ACTIVITY:
Please copy out each line of the entries in which "underline" appears.

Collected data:
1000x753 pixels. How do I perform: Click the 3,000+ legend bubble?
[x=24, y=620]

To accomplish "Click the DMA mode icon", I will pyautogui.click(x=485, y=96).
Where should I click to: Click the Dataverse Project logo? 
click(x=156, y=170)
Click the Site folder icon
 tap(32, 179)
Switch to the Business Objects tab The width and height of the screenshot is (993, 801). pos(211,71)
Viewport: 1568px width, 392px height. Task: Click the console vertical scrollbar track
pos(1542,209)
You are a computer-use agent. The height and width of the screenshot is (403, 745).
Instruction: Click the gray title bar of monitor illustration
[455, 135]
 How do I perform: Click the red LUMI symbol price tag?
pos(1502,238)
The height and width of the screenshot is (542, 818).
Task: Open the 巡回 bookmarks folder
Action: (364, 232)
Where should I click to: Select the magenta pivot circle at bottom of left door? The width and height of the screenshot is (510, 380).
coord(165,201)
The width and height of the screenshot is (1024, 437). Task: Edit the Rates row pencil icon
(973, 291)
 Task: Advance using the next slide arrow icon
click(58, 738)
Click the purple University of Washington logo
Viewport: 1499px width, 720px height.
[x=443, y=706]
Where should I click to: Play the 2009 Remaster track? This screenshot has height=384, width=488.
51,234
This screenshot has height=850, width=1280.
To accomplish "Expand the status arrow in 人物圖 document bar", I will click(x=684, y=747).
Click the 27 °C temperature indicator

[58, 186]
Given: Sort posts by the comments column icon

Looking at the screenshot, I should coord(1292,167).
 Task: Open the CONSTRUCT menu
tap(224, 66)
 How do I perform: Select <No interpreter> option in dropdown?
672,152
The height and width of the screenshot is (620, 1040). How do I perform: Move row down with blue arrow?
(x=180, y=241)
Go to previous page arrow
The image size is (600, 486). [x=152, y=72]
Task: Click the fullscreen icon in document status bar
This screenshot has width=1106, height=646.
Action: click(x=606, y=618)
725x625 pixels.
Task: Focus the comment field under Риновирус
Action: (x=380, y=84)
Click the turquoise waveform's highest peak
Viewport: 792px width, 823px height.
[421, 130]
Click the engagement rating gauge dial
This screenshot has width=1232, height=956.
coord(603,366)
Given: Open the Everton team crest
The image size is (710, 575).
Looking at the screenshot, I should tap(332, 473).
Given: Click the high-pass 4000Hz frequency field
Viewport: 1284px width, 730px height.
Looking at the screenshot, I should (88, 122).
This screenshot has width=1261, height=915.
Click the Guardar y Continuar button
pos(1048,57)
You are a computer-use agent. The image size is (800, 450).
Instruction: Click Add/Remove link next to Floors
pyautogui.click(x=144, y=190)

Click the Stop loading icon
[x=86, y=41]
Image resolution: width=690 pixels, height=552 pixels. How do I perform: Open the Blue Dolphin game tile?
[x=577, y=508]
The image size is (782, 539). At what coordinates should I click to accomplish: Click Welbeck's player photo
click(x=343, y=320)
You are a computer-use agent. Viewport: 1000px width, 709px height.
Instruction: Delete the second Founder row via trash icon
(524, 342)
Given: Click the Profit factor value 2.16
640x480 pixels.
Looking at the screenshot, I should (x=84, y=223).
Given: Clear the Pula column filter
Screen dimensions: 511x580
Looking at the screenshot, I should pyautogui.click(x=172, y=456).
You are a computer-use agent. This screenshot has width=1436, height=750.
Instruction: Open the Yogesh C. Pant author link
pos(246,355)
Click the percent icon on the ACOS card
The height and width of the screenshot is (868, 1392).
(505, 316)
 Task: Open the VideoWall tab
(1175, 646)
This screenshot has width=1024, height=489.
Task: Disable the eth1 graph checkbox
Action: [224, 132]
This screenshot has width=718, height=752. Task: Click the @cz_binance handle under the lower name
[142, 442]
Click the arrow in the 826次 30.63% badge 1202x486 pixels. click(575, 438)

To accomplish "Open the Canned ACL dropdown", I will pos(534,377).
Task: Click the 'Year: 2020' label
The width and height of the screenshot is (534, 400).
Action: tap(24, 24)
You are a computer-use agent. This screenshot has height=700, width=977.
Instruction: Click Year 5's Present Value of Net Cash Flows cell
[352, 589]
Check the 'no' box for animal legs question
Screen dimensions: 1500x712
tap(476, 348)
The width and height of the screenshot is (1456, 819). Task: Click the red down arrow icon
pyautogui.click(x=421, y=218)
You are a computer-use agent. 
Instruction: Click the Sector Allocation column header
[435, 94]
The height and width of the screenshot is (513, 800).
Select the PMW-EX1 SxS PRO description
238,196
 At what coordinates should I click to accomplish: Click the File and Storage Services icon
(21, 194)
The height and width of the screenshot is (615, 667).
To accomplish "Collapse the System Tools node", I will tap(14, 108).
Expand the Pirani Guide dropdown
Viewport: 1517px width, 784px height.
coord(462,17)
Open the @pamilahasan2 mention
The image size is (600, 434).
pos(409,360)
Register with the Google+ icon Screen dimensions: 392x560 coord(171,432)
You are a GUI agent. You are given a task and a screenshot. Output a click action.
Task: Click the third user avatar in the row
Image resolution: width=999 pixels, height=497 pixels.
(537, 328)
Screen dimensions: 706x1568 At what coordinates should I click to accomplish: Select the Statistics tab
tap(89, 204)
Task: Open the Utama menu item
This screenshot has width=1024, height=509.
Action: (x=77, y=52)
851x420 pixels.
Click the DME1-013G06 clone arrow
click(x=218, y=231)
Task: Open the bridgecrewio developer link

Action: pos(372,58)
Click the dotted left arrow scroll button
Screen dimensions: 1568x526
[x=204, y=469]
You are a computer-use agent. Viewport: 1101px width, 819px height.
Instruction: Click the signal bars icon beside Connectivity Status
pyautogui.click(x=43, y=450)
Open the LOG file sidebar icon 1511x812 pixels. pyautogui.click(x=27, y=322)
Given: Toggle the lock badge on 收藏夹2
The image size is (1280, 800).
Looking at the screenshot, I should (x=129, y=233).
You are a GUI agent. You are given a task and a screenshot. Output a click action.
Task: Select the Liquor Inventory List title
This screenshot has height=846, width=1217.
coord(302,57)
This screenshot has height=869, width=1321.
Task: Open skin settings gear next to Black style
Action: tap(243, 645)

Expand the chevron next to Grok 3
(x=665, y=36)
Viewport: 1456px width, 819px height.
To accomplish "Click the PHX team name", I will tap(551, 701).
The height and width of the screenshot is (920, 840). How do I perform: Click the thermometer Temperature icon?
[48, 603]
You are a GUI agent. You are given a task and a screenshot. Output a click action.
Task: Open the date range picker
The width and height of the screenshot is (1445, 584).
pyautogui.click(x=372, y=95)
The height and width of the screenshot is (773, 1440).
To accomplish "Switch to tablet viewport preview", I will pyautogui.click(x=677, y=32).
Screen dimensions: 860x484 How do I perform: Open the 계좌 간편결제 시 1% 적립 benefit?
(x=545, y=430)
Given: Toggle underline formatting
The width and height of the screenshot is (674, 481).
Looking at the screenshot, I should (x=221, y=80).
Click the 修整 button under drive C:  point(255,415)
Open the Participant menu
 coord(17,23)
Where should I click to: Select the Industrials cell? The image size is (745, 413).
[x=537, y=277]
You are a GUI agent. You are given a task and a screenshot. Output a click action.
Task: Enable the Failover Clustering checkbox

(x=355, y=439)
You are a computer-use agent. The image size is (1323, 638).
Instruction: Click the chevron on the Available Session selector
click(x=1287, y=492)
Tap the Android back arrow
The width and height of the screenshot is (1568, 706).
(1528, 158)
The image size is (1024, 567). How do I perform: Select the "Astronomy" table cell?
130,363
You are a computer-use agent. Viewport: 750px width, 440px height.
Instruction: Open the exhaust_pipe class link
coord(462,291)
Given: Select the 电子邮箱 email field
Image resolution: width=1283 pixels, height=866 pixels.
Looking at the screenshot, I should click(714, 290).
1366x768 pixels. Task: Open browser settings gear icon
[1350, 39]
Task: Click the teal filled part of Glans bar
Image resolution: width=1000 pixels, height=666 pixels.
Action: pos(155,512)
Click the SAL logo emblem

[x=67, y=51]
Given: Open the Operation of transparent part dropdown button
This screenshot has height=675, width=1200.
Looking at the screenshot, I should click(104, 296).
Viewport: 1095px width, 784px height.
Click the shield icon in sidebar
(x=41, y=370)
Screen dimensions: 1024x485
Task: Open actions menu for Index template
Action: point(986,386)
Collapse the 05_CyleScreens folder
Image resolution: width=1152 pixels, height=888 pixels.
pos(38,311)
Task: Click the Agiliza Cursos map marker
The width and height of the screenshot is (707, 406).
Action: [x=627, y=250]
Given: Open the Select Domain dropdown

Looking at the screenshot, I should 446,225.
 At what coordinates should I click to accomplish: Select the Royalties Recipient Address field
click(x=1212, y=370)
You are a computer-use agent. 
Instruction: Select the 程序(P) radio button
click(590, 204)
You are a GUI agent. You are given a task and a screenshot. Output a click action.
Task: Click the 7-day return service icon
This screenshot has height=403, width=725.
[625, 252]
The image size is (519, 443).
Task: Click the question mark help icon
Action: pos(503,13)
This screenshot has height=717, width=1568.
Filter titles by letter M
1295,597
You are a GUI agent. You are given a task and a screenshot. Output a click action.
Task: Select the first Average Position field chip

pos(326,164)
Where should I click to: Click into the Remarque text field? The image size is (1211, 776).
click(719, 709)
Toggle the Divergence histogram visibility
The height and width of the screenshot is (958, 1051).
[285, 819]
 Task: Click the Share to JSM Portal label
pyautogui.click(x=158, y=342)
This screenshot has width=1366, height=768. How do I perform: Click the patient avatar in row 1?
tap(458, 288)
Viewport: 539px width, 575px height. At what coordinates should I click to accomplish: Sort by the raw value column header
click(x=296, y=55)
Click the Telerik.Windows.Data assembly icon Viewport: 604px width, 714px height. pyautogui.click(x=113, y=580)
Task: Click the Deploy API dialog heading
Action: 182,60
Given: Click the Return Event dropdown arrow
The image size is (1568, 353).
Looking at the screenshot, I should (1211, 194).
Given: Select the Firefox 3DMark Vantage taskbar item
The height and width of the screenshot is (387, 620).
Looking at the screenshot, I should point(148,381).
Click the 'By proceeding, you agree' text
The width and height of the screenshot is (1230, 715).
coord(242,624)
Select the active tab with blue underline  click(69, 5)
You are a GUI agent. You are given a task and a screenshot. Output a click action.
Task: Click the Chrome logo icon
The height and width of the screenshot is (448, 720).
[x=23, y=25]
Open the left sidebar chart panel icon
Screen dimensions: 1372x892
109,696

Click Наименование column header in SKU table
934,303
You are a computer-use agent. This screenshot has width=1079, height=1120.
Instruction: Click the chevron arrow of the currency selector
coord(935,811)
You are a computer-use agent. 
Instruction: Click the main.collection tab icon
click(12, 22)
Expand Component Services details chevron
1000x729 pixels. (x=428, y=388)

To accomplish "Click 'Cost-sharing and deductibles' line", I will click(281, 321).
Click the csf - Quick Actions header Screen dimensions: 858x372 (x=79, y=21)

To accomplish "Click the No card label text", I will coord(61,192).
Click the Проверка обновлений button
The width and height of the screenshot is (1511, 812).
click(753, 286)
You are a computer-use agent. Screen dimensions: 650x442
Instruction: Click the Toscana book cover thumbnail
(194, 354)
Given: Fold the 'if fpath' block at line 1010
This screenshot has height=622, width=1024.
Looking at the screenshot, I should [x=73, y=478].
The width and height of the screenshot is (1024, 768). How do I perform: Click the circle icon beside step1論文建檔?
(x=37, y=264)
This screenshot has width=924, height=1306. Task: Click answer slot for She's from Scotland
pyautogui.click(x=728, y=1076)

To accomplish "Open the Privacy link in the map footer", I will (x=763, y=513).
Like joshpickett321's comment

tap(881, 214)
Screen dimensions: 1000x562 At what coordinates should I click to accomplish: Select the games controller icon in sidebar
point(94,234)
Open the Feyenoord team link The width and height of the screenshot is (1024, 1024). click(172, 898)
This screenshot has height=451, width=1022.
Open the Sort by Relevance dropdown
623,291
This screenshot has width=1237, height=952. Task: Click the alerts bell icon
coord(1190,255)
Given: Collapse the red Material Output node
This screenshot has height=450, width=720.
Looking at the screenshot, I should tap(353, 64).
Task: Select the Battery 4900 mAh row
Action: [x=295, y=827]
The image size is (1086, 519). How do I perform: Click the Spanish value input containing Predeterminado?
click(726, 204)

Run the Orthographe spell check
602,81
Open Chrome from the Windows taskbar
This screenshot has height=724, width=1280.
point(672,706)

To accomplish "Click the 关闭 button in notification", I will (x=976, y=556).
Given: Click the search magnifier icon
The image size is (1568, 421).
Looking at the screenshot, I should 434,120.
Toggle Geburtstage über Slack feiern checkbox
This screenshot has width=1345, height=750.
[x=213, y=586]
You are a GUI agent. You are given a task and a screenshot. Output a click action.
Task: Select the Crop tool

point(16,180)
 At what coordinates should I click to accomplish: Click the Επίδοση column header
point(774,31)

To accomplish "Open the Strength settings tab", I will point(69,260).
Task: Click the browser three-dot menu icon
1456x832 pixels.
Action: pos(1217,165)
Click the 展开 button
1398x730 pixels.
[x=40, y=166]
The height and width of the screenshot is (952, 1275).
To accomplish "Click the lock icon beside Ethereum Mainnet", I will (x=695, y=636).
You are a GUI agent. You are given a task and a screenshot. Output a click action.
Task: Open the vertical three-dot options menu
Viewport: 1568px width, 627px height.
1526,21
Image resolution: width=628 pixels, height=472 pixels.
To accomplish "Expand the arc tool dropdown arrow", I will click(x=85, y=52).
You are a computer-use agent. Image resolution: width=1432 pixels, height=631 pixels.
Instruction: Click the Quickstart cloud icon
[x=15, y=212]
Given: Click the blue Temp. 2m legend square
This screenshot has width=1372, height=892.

RESULT OF THIS EXERCISE:
Given: Toggle underline formatting
Select the active tab with blue underline  click(69, 5)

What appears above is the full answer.